----- Input for this task
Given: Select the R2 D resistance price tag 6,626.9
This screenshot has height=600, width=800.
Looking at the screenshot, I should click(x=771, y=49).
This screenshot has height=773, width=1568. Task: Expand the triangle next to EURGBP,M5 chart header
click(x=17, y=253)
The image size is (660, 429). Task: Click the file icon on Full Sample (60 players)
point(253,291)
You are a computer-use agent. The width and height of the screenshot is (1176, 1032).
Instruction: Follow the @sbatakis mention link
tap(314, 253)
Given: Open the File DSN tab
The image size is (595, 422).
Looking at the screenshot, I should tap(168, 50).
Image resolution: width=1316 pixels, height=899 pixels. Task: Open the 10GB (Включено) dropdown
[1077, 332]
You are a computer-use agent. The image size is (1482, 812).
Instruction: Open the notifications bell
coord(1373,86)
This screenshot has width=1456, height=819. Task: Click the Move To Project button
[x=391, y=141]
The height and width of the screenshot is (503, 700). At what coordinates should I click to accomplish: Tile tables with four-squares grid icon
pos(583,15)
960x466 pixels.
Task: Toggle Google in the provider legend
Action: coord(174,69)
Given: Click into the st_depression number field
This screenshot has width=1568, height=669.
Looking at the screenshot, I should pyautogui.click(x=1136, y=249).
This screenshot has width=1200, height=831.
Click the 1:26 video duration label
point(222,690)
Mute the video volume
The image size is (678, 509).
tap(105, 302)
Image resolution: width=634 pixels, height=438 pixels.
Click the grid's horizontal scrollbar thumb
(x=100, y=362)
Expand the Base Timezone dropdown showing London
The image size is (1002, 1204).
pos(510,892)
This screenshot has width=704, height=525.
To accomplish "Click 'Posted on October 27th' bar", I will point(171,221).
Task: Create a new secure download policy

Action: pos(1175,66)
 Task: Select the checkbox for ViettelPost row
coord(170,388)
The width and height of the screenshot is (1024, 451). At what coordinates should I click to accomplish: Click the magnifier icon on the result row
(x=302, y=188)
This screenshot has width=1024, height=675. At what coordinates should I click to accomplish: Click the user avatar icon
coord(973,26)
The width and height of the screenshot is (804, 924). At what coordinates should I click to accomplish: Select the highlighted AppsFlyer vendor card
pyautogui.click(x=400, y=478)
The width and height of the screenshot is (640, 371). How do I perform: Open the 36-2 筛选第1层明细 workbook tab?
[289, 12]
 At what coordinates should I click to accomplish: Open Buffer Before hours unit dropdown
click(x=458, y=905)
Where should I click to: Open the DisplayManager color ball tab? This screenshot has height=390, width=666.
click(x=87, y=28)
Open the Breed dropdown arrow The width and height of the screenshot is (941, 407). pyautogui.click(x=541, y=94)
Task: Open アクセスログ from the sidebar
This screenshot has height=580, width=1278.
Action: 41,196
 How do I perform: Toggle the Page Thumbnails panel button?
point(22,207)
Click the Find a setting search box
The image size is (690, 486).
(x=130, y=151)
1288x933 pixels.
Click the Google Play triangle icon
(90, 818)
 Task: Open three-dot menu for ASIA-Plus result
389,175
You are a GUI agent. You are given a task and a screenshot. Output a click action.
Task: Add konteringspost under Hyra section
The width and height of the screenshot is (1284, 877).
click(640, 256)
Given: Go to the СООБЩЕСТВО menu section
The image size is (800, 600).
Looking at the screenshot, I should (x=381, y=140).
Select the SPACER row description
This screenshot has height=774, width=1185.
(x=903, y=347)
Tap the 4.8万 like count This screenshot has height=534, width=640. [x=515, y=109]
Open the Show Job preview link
----------
Task instructions → The lines running from the start of the data through the one that contains "Image resolution: width=634" should be reproduced exactly, and only those.

Response →
Given: Select the R2 D resistance price tag 6,626.9
This screenshot has height=600, width=800.
Looking at the screenshot, I should click(x=771, y=49).
This screenshot has height=773, width=1568. Task: Expand the triangle next to EURGBP,M5 chart header
click(x=17, y=253)
The image size is (660, 429). Task: Click the file icon on Full Sample (60 players)
point(253,291)
You are a computer-use agent. The width and height of the screenshot is (1176, 1032).
Instruction: Follow the @sbatakis mention link
tap(314, 253)
Given: Open the File DSN tab
The image size is (595, 422).
Looking at the screenshot, I should tap(168, 50).
Image resolution: width=1316 pixels, height=899 pixels. Task: Open the 10GB (Включено) dropdown
[1077, 332]
You are a computer-use agent. The image size is (1482, 812).
Instruction: Open the notifications bell
coord(1373,86)
This screenshot has width=1456, height=819. Task: Click the Move To Project button
[x=391, y=141]
The height and width of the screenshot is (503, 700). At what coordinates should I click to accomplish: Tile tables with four-squares grid icon
pos(583,15)
960x466 pixels.
Task: Toggle Google in the provider legend
Action: coord(174,69)
Given: Click into the st_depression number field
This screenshot has width=1568, height=669.
Looking at the screenshot, I should pyautogui.click(x=1136, y=249).
This screenshot has width=1200, height=831.
Click the 1:26 video duration label
point(222,690)
Mute the video volume
The image size is (678, 509).
tap(105, 302)
Image resolution: width=634 pixels, height=438 pixels.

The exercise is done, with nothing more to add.